I ran an ad in the Nashville newspaper and received 50 ish resume's. Read through them pick out about 10 that look promising. Contact all ten and only 4 return my call. Of those 4 I found one that I liked more than the others so I hired him. I drove to Nashville and picked him up on a Monday morning. We drove all over Tennessee, Mississippi and south Louisiana. He caught on real quick, was good with the customers. I turned him loose on his own the following Friday evening in posession of about $50K of company property. Everything went good for the first 3 or 4 days. I got a call from the owners Saturday afternoon saying they had received a call from a total stranger that got the phone number off the side of the truck. Seems my newest employee was seen parking in front of this guys house, he got out with a known prostitute , walked down a few houses to a known crack house, came running back a few minutes later, got in his truck with his ho and sped away in a hurry. According to this anonymous caller anyway. So I call my newest employee, lets call him Mr. Felon for now, you'll understand why if you keep reading, anyway he swears up and down it's a case of mistaken identity and he was in another town when all that took place. I told him I needed to meet him yesterday in Memphis so we could talk about all this.
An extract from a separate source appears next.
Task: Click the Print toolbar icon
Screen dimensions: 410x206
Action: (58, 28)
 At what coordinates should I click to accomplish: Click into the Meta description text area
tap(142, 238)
Last night I ran his criminal background, he's had several DUI's, the most recent in 2007. He was charged in March of this year with felony vandalism, public intox and resisting. These are still pending so I give the guy the "innocent until proven guilty" benefit of the doubt. 

Now down to the good part. I have not been able to get in touch with him for the last 24 hours. His company credit card has been max'd out. He blew through $3500 in less than 24 hours. We have reported his company truck stolen and have canceled his credit card. Nobody has a clue where he is. He could be in California for all I know.


----------



## Polaris425 (Dec 16, 2004)

That sucks. Hope you find him. Before the cops, so you can kick his *** once.


----------



## IBBruin (Feb 10, 2009)

I take comfort in knowing Bubba/Tyrone/Rasheem/________ (fill in the blank with the name of your choice) will be stretching certain parts of his anatomy repeatedly and soon.


----------



## 2010Bruterider (Jun 20, 2010)

That really blows. Is there such a thing as insurance against hired felons jacking you for all that stuff? I hope you they find him soon. Johnson is the name I'd insert.


----------



## phreebsd (Dec 16, 2004)

super suck


----------



## IBBruin (Feb 10, 2009)

2010Bruterider said:


> That really blows. Is there such a thing as insurance against *hired felons* jacking you for all that stuff?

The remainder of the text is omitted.